Hayati Nupus
26 September 2019•Update: 26 September 2019
JAKARTA
Badan Nasional Penanganan Bencana (BNPB) mengungkapkan ribuan orang mengungsi akibat gempa bumi berkekuatan M 6,8 yang mengguncang Ambon, Provinsi Maluku.
Plt. Kepala Pusat Data, Informasi dan Humas BNPB Agus Wibowo mengatakan mereka mengungsi di lahan kosong dan halaman masjid.
“Jumlahnya sekitar 2.000 jiwa,” ujar Agus, Kamis, dalam keterangannya.
Agus mengatakan bahwa saat ini pengungsi membutuhkan bantuan dasar seperti tenda, makanan untuk orang dewasa dan bayi, air minum, matras, selimut, tikar, penerangan, dan obat-obatan.
Para pengungsi, lanjut Agus, juga membutuhkan bantuan air bersih, sanitasi dan trauma healing untuk anak-anak.
BNPB mencatat terdapat sekitar 20 orang tewas setelah gempa itu terjadi.
Selain itu, imbuh Agus, lebih dari 100 orang terluka dan 65 rumah rusak.
“Itu belum termasuk kerusakan rumah di Dusun Wainuru dan Tanah Mereah, Kabupaten Maluku Tengah,” ujar Agus.
Gempa juga merusak sejumlah fasilitas umum seperti kampus, rumah ibadah, jembatan, dan perkantoran.
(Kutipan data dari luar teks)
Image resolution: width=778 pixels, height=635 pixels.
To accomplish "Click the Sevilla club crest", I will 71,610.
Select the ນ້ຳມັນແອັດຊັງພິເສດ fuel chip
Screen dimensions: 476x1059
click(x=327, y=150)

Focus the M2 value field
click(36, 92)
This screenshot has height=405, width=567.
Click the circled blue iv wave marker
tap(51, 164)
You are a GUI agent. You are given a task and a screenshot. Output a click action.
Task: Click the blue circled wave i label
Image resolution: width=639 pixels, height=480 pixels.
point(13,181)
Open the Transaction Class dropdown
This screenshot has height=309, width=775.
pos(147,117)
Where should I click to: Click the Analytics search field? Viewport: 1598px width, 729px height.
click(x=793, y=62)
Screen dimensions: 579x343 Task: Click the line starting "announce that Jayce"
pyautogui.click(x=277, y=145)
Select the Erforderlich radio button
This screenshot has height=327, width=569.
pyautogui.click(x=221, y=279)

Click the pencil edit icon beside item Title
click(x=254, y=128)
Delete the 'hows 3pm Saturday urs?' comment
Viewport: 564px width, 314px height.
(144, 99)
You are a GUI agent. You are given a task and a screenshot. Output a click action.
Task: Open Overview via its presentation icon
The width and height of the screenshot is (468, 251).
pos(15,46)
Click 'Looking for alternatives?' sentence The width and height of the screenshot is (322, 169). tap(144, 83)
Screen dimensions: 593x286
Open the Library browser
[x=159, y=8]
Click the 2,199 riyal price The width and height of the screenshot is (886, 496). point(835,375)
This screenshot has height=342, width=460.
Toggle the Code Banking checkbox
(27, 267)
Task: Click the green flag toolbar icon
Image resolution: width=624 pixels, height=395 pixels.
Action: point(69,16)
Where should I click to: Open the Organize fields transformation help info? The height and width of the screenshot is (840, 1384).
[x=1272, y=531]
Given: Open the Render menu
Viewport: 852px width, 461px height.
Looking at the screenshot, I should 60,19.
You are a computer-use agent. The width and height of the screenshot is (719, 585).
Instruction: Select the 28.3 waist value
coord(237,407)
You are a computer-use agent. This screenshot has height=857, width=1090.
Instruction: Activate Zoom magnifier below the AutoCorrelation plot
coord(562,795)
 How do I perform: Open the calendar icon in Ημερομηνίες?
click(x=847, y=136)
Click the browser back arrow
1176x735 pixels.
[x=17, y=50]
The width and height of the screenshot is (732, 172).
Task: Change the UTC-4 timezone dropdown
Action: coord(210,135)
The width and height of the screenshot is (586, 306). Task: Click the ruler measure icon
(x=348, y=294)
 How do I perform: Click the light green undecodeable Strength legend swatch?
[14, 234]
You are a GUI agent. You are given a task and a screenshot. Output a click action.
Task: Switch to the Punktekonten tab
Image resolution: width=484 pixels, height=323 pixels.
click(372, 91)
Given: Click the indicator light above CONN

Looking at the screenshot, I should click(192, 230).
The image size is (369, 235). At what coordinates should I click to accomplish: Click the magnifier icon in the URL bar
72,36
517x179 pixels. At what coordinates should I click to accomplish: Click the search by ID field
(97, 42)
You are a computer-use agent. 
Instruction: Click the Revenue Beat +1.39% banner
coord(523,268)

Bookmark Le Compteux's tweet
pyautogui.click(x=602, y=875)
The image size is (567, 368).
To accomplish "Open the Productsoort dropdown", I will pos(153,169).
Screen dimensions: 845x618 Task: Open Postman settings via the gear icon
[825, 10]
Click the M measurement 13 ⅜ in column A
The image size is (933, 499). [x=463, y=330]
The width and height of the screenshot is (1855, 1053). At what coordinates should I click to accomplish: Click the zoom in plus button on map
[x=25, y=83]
Juga Gedung Rektorat, auditorium dan gedung kuliah jurusan Kehutanan, serta kampus Institute Agama Islam Negeri Ambon.
Gempa bumi dengan magnitude M 6,8 mengguncang Maluku dengan keras pada hari ini pukul 06.48 WIB.
Menurut Badan Meteorologi, Klimatologi dan Geofisika (BMKG), pusat gempa berada di 40 km timur laut Ambon, dengan kedalaman 10 km. Gempa tak berpotensi tsunami.
Gempa susulan sempat terjadi dengan kekuatan M 5,6 pada pukul 07.39 WIB.
Gempa kedua itu berlokasi di 18 km timur laut Ambon, dengan kedalaman 10 km.